Un seul corps de métier ne peut suffire à accompagner les enjeux psychosociaux, psychopathologiques, psychosomatiques, etc. des personnes en situation d’exclusion. Un même individu peut avoir besoin de soins très différents, du traitement d’une jambe cassée à une prise en charge psychiatrique. Il devient alors indispensable de travailler en réseau pour assurer une continuité des soins. « Les partenariats interprofessionnels permettent de prendre soin au sens large, dans le care comme dans le cure », souligne Alice. Il s’agit de traiter avec des médicaments quand cela est nécessaire (cure) mais aussi de prendre soin dans et par la relation (care).

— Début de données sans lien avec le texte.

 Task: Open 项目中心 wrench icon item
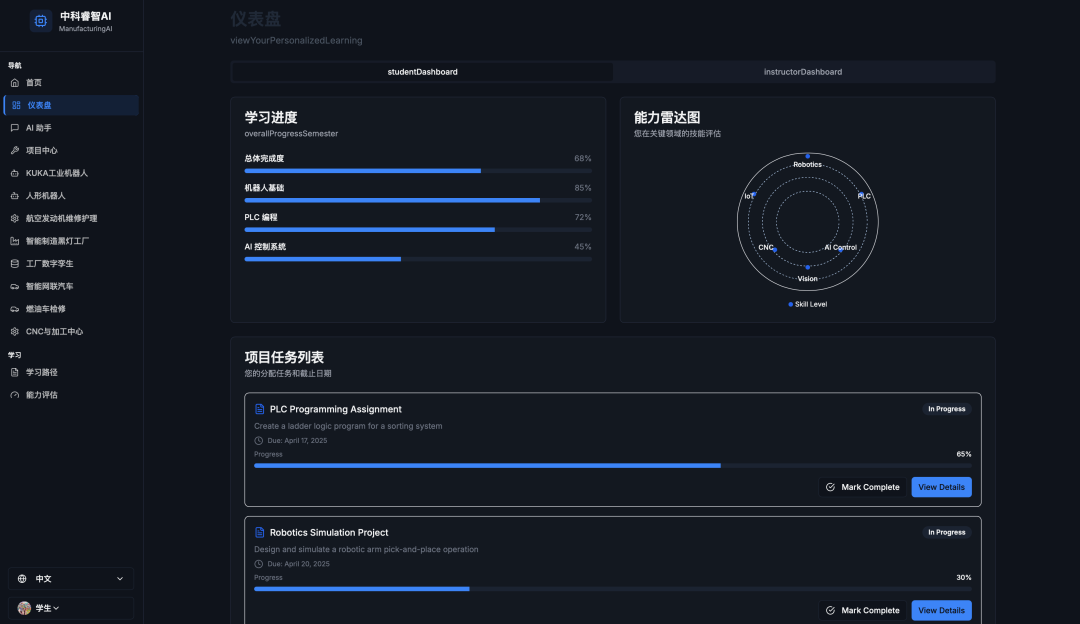pyautogui.click(x=15, y=150)
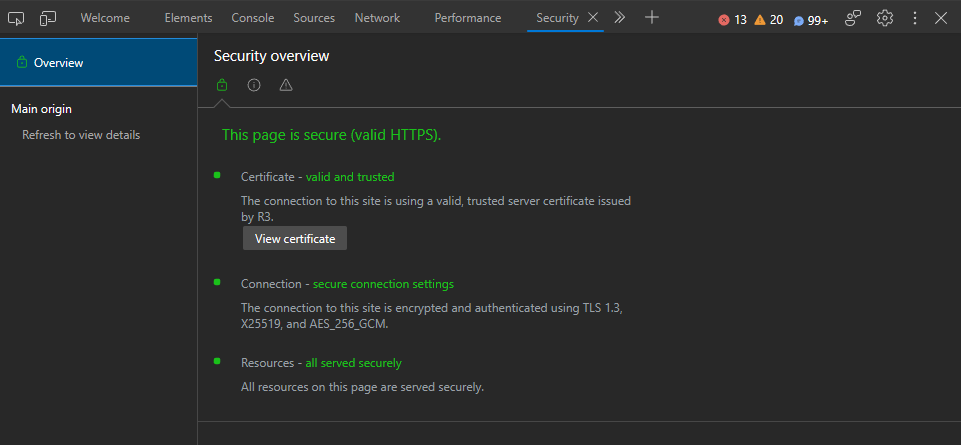This screenshot has height=445, width=961.
Task: Click the yellow warnings count badge
Action: tap(768, 20)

L’équipe, garante de l’éthique

Ainsi, Alice se réjouit que les équipes mobiles1 se développent et que les réseaux d’acteurs médico-sociaux se renforcent. « Intervenir auprès de personnes en grande pauvreté pose des dilemmes éthiques : nous devons respecter les refus, expression des libertés individuelles. Mais qu’en est-il des cas limites de non-assistance en personne en danger ? » Dans ces cas précis, l’équipe pluridisciplinaire est un recours précieux. Elle permet de confronter les regards, les points de vue, d’interroger les systèmes de représentation des uns et des autres et de statuer ensemble.

La grande précarité aujourd’hui : quels défis pour les équipes ?

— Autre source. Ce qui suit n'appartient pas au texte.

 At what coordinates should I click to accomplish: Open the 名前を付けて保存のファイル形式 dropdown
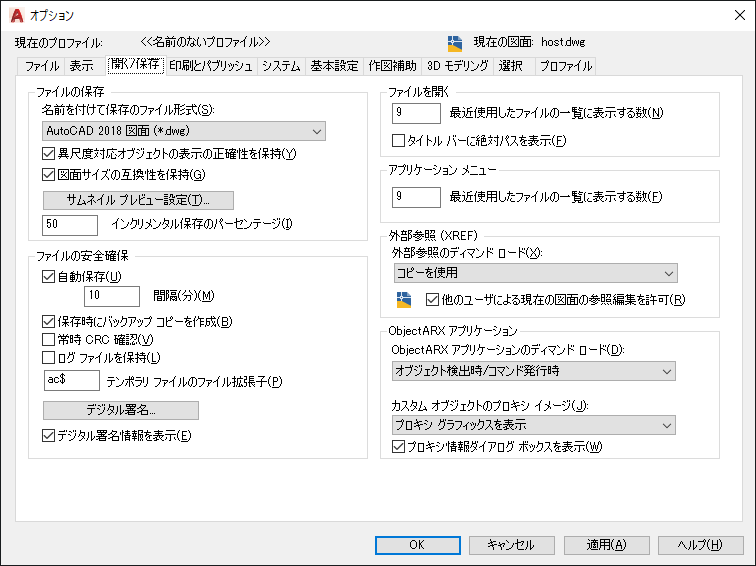click(184, 131)
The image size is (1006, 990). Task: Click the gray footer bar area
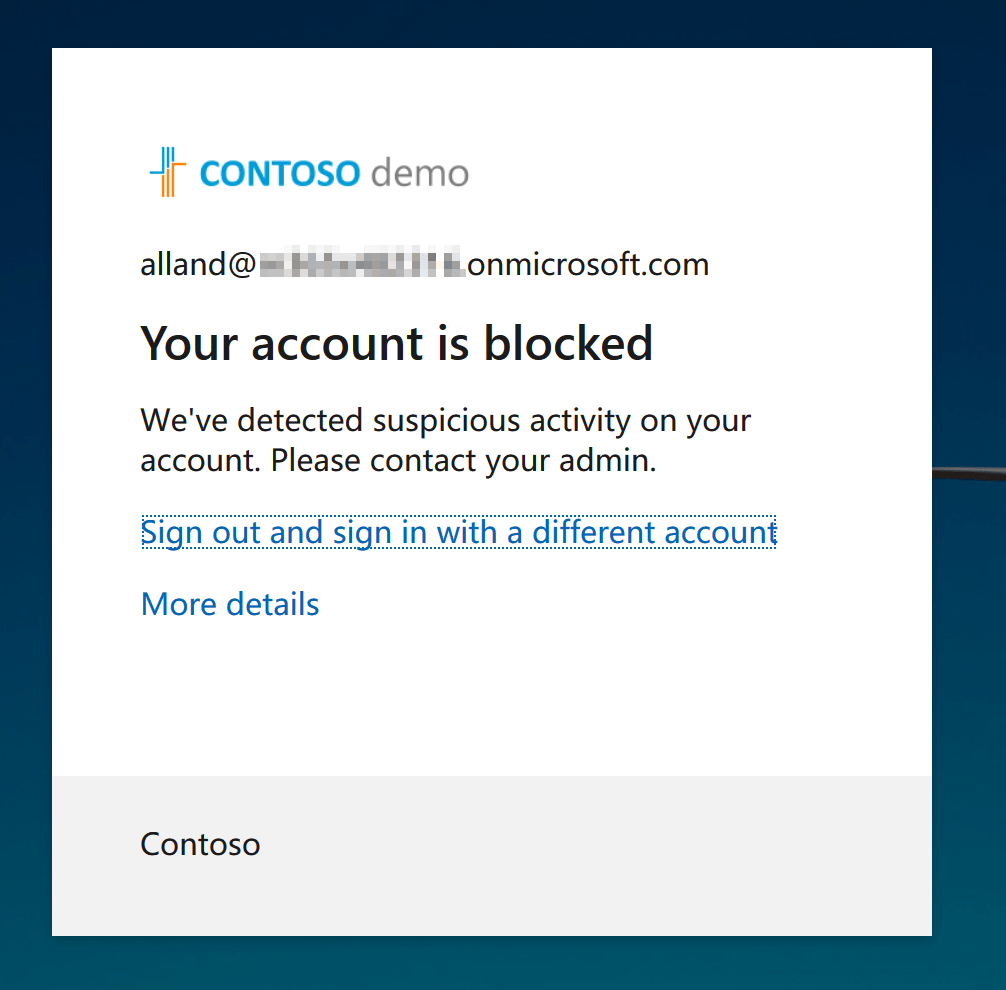tap(491, 855)
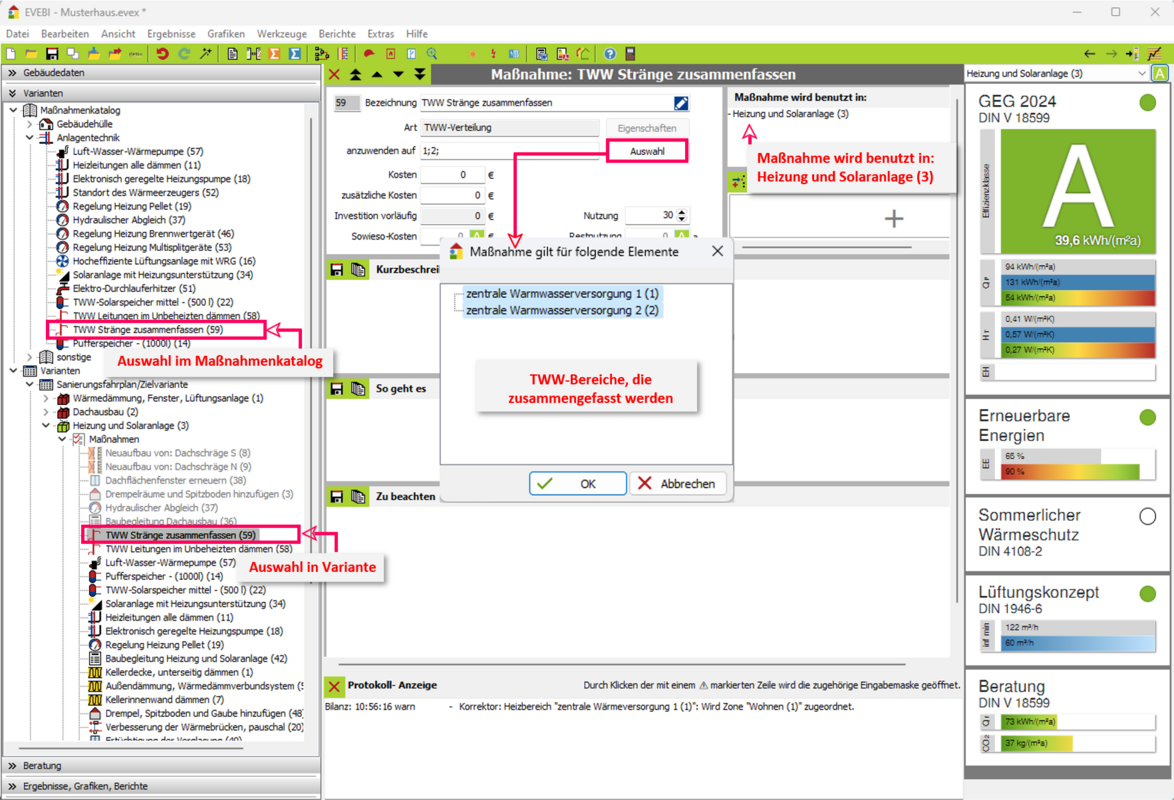Open the Ergebnisse menu
This screenshot has height=800, width=1174.
coord(171,34)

La construction du lien entre soignants et personnes accueillies est un processus qui s’inscrit dans la durée. Il faut souvent du temps pour que la confiance se mette en place et que l’accompagnement soit possible. Or aujourd’hui, certaines institutions partenaires peinent à travailler dans cette perspective. L’hôpital, par exemple, manque de moyens et se heurte à des objectifs de rentabilité. Les lits doivent être libérés rapidement et les séjours, notamment en psychiatrie, raccourcissent. « Cela fait reposer beaucoup de choses sur les équipes », souligne Alice.

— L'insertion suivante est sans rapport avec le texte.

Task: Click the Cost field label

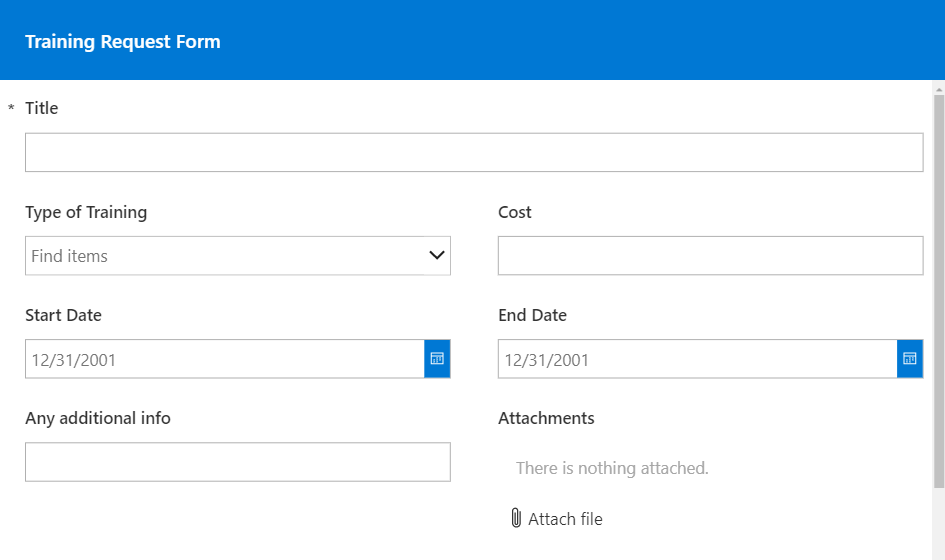Action: click(515, 212)
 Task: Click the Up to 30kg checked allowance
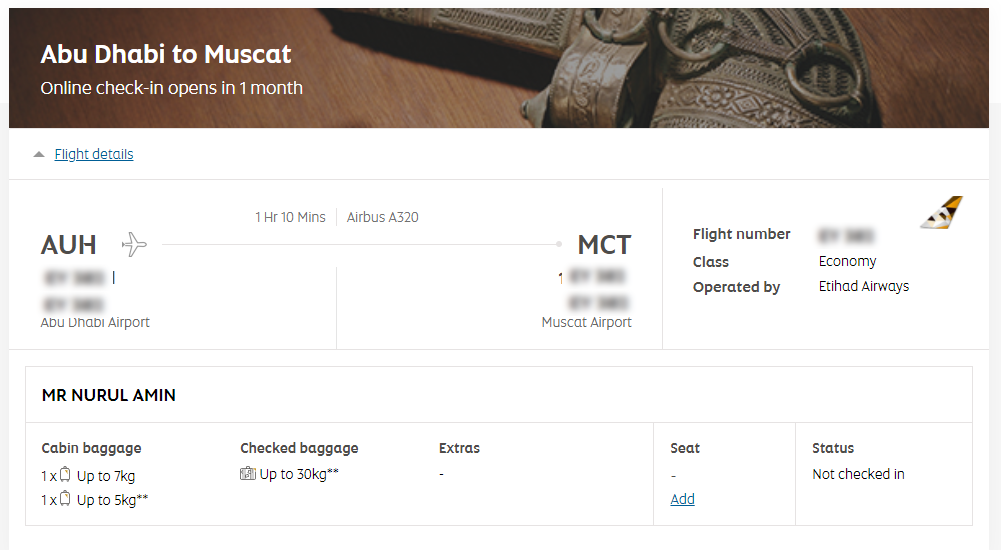[x=299, y=474]
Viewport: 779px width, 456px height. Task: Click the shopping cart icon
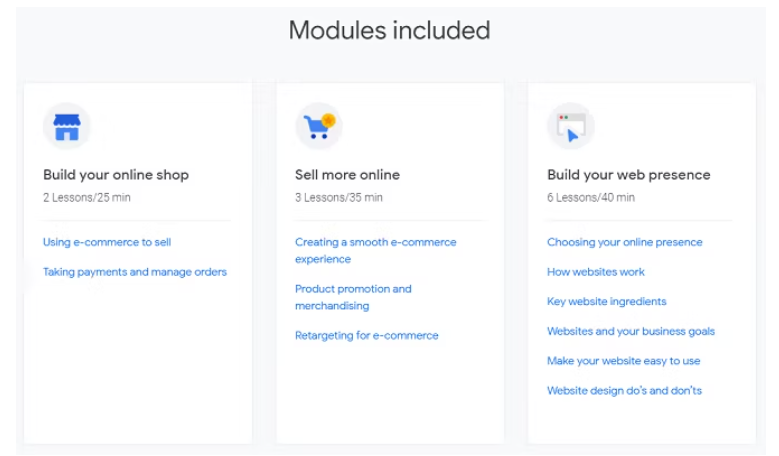(x=319, y=127)
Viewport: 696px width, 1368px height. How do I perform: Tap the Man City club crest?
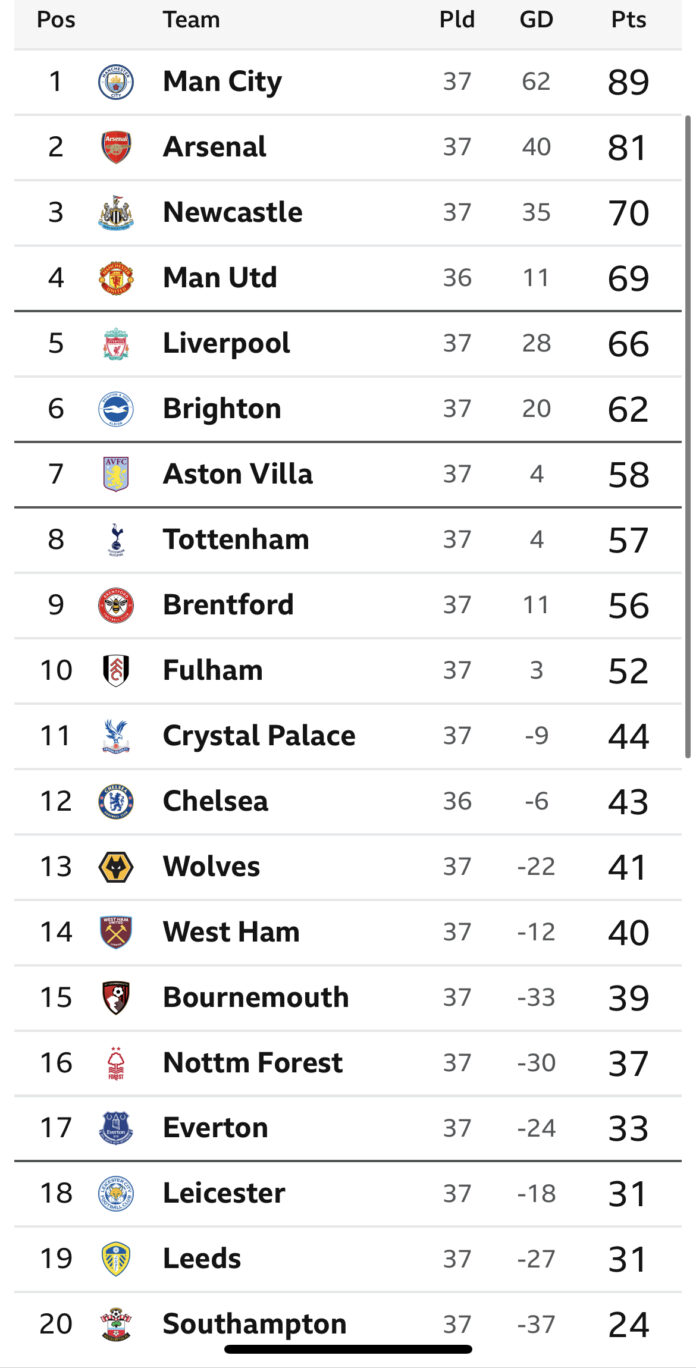tap(116, 82)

Les personnes en grande précarité constituent un public attachant, mouvant, aux comportements délicats et aux parcours de vie complexes. Leur accompagnement nécessite donc une certaine polyvalence. C’est dans la posture relationnelle que se joue l’essentiel : il s’agit de s’adapter à chaque instant, de reconnaître et de valoriser les compétences de l’autre pour le rendre acteur de son parcours de soin.


[1] Alice cite l’EMPP SMES (Équipe Mobile Psychiatrie Précarité, service d’appui Santé Mentale et Exclusion Sociale) du GHU Paris (Groupe hospitalier universitaire Paris psychiatrie et neurosciences), dirigé par le Dr Alain Mercuel.

Merci à Alice Patouillard pour sa disponibilité et son regard sur les personnes en grande précarité.